“Nearly all the time,” the girl sighed. “As she grows older my mother gets more fault-finding and suspicious than ever. Then she has set her mind on my marrying Mr. Hillhouse. They seem to be working together to that end, and it is very tiresome to me.”
“Well, I'm glad you don't love him,” Floyd said. “I don't think he could make any one of your nature happy.”
The girl stared into his eyes. They had reached the gate of the farm-house and he opened it for her. “Now, good-night,” he said, pressing her hand. “Remember, if you ever hear a lonely whippoorwill calling, that he is longing for companionship.”
She leaned over the gate, drawing it towards her till the iron latch clicked in its catch. With a shudder she recalled the hot kiss he had pressed upon her lips, and wondered what he might later think about it.
“I'll never meet you there at night,” she said, firmly. “My mother doesn't treat me right, but I shall not act that way when she is asleep. You may come to see me here now and then, but it will go no further than that.”
“Well, I shall sit alone in the arbor,” he returned with a low laugh, “and I hope your hard heart will keep you awake. I wouldn't treat a hound-dog that way, little girl.”
“Well, I shall treat a strong man that way,” she said, and she went into the house.

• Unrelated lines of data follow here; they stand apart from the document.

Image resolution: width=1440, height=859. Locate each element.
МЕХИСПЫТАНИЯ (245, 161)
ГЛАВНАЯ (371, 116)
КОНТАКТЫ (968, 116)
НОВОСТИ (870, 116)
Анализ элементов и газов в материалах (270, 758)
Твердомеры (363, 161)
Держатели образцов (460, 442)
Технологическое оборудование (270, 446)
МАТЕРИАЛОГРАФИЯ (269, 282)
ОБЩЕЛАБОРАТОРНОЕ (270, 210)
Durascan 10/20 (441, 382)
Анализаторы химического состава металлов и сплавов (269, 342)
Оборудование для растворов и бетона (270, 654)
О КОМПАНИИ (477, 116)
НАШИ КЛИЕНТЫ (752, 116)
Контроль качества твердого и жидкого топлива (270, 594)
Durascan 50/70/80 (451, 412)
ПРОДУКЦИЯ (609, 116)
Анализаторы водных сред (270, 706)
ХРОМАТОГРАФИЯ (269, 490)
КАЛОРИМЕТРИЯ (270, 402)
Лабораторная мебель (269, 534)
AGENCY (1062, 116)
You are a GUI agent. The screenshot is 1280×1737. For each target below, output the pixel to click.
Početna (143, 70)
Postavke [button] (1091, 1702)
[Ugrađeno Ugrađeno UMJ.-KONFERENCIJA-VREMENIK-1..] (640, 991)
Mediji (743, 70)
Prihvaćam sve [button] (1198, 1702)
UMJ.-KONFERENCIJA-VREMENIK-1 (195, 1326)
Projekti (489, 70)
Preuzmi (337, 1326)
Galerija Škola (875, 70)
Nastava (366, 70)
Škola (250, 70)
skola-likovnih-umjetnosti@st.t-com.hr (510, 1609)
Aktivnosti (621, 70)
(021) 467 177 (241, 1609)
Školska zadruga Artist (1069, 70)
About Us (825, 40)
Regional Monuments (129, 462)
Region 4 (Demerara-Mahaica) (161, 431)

She opened the front-door, which was never locked, and went into her room on the right of the little hall. The night was very still, and down the road she heard Floyd's whippoorwill call growing fainter and fainter as he strode away. She found a match and lighted the lamp on her bureau and looked at her reflection in the little oval-shaped mirror. Remembering his embrace, she shuddered and wiped her lips with her hand.
“He'll despise me,” she muttered. “He'll think I am weak, like those other girls, but I am not. I am not. I'll show him that he can't, and yet”—her head sank to her hands, which were folded on the top of the bureau—“I couldn't help it. My God! I couldn't help it. I must have actually wanted him to—no, I didn't. I didn't; he held me. I had no idea his arm was behind me till he—”
There was a soft step in the hall. The door of her room creaked like the low scream of a cat. A gaunt figure in white stood on the threshold. It was Mrs. Porter in her night-dress, her feet bare, her iron-gray hair hanging loose upon her shoulders.